No governo, o primeiro disparo nominal de Cunha foi contra o secretário-executivo do Programa de Parcerias de Investimentos (PPI), Moreira Franco, sogro de Rodrigo Maia (DEM-RJ), chamado de "eminência parda" pelo ex-parlamentar.
– Todo mundo sabe que o governo hoje tem uma eminência parda e quem comanda o governo é o Moreira Franco, que é o sogro do presidente da Casa. Todo mundo sabe que o sogro do presidente da Casa comandou uma articulação e fez com que fosse feita aliança com o PT e, consequentemente, com isso a minha cassação estava na pauta – disse Cunha.

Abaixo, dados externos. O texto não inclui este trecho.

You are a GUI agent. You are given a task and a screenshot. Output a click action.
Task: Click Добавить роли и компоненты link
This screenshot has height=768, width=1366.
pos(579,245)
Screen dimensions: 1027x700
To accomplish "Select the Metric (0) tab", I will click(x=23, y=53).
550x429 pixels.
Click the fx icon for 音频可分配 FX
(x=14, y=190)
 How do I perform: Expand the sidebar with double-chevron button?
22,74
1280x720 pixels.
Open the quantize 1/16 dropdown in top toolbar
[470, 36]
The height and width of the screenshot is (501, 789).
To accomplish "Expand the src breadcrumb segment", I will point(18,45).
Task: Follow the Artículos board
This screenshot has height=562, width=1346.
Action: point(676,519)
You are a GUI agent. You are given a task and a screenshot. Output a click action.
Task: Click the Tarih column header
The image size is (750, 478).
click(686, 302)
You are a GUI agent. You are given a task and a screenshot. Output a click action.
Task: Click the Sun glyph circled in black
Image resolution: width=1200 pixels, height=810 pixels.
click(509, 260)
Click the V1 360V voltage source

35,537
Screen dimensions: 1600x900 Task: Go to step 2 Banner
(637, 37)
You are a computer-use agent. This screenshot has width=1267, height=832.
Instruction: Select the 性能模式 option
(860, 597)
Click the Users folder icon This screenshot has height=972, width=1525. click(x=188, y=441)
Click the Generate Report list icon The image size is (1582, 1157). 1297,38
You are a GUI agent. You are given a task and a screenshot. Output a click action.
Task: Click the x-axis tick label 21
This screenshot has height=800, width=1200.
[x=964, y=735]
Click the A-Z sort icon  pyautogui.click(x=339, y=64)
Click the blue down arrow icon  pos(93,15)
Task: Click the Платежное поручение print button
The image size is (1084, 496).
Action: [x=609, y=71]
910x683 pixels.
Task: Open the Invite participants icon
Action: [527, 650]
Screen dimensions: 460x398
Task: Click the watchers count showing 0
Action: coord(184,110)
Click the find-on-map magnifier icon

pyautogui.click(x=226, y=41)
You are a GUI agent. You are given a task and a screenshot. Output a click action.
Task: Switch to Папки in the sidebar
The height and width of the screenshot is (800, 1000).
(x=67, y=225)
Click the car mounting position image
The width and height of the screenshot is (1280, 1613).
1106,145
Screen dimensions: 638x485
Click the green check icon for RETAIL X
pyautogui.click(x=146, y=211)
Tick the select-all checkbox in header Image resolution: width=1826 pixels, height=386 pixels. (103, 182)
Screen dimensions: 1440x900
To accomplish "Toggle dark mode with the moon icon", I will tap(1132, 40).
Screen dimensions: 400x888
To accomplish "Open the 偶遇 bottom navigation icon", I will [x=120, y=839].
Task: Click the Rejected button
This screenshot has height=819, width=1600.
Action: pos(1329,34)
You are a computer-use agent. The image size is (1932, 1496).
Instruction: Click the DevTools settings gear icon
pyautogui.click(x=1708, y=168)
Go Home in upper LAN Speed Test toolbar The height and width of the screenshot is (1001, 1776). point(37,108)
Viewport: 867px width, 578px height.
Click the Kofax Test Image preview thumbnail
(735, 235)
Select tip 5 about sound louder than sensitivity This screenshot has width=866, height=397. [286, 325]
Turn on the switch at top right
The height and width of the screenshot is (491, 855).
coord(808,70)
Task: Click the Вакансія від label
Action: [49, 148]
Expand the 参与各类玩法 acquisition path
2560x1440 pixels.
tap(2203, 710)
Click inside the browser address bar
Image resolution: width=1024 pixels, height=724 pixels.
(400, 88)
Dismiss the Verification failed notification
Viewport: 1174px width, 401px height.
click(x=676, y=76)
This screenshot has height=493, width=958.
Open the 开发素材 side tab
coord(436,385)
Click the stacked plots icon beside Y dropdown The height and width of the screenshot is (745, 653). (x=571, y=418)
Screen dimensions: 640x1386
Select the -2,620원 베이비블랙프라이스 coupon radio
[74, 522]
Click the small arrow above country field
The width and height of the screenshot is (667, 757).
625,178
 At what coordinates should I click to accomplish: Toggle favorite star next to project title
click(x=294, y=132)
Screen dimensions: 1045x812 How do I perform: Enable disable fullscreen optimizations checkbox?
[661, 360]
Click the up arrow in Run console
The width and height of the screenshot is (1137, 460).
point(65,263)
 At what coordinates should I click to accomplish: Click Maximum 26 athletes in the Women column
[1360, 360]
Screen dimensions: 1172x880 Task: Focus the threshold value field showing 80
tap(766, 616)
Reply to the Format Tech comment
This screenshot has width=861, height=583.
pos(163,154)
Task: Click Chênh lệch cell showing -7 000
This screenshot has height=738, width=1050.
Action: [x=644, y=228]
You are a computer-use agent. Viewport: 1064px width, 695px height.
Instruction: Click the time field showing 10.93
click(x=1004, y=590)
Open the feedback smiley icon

A ordem no primeiro escalão de Temer é não tripudiar a situação de Cunha e evitar o confronto público. Na terça-feira, Moreira Franco negou ter tamanha influência e garantiu não ter ficado "zangado":
– Não vou ficar zangado com ele (Cunha). Toda essa teoria é fruto da percepção dele, e está no plano teórico. Não há nenhuma razão para ele citar meu nome. Não sou eminência parda. Ele disse que sou, mas não sou.
Quem é Moreira Franco
Moreira Franco tem 71 anos. Foi governador do Rio Janeiro de 1987 a 1991. Ganhou de Leonel Brizola o apelido de gato angorá (felino que tem por hábito passar de um colo para outro) por ter sido aliado de diferentes partidos. Com Dilma, foi ministro de Assuntos Estratégicos e da Aviação Civil. Desde 2005, é sogro de Rodrigo Maia (DEM-RJ), atual presidente da Câmara, que casou com Patrícia Vasconcelos, enteada de Moreira Franco. Unha e carne com Temer há 30 anos, foi importante articulador do impeachment. Ocupa hoje cargo de secretário-executivo do Programa de Parcerias de Investimentos do governo federal. É investigado pela Lava-Jato por ter sido relacionado à doação de R$ 5 milhões que Léo Pinheiro, ex-presidente da OAS, teria feito a Temer. O repasse teria vínculo com a concessão do aeroporto de Guarulhos à OAS.